问题
Just wondering if anybody has done/aware about encoding/compressing large image into JPEG2000 format using Hadoop ? There is also this http://code.google.com/p/matsu-project/ which uses map reduce to process the image.
Image size is about 1TB+ and on single machine it takes 100Hour+
回答1:
How large of an image are you talking about? From the JPEG 2000 Wikipedia page it seems that the tiling and wavelet transformations should be easily parallelizable -- the tiles appear to be independent of each other. There is an open source library called JasPer that appears to be fairly widely used, but it is written in C which will make it a bit tricky integrating into Hadoop.

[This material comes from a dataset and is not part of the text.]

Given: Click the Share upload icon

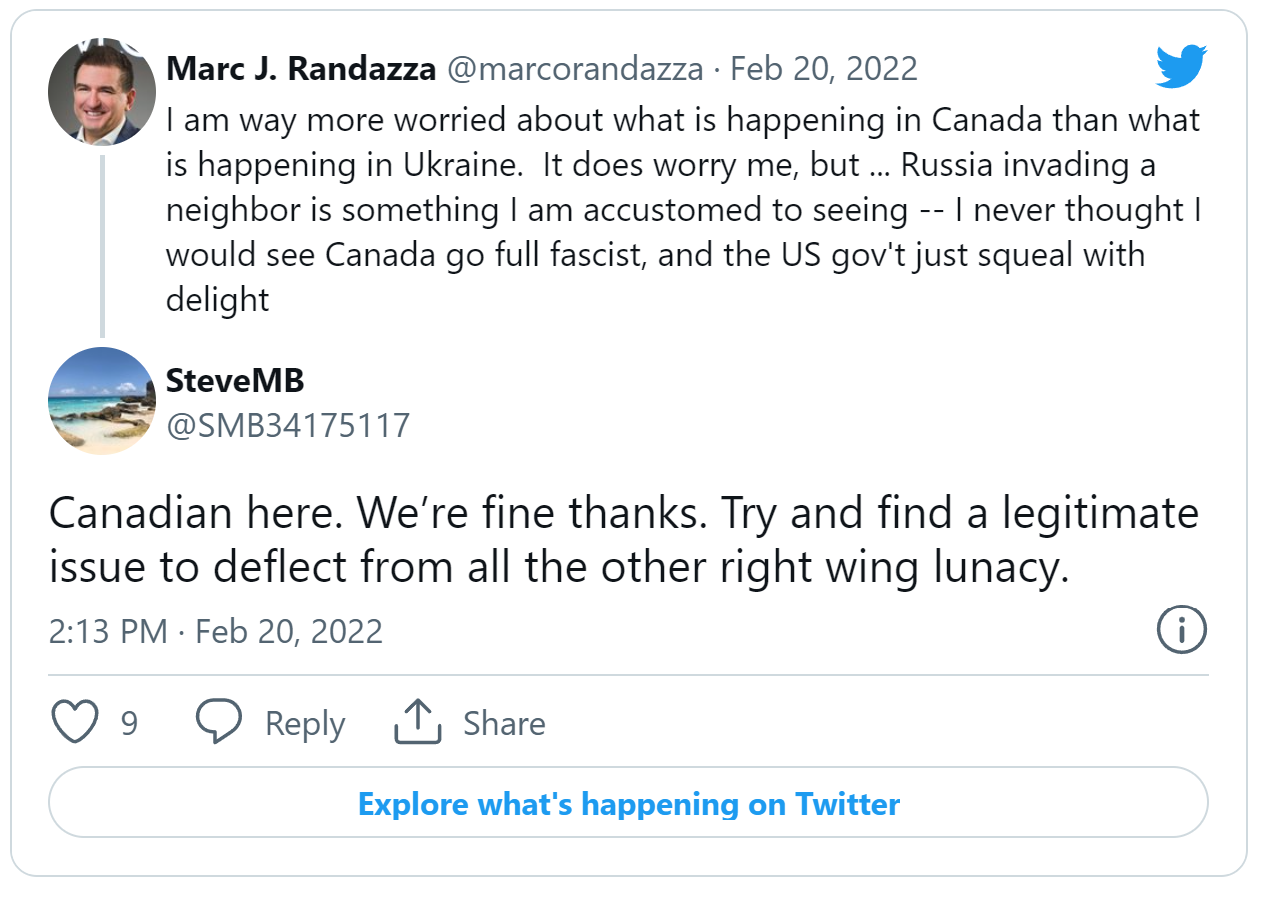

You will essentially have to part the codec out and call the appropriate tiling and ecoding functions in the map step and the reassemble and write out the image in the reduce step. It will probably require a fairly deep understanding of the JPEG 2000 format itself.
The question is: how much time will you spend moving the uncompressed data around and then reassembling it compared to processing the tiles serially on a single machine? You might want to do some back of the envelope calculations to see if it is worth it and what the theoretical speedup would be compared to doing it on a single machine.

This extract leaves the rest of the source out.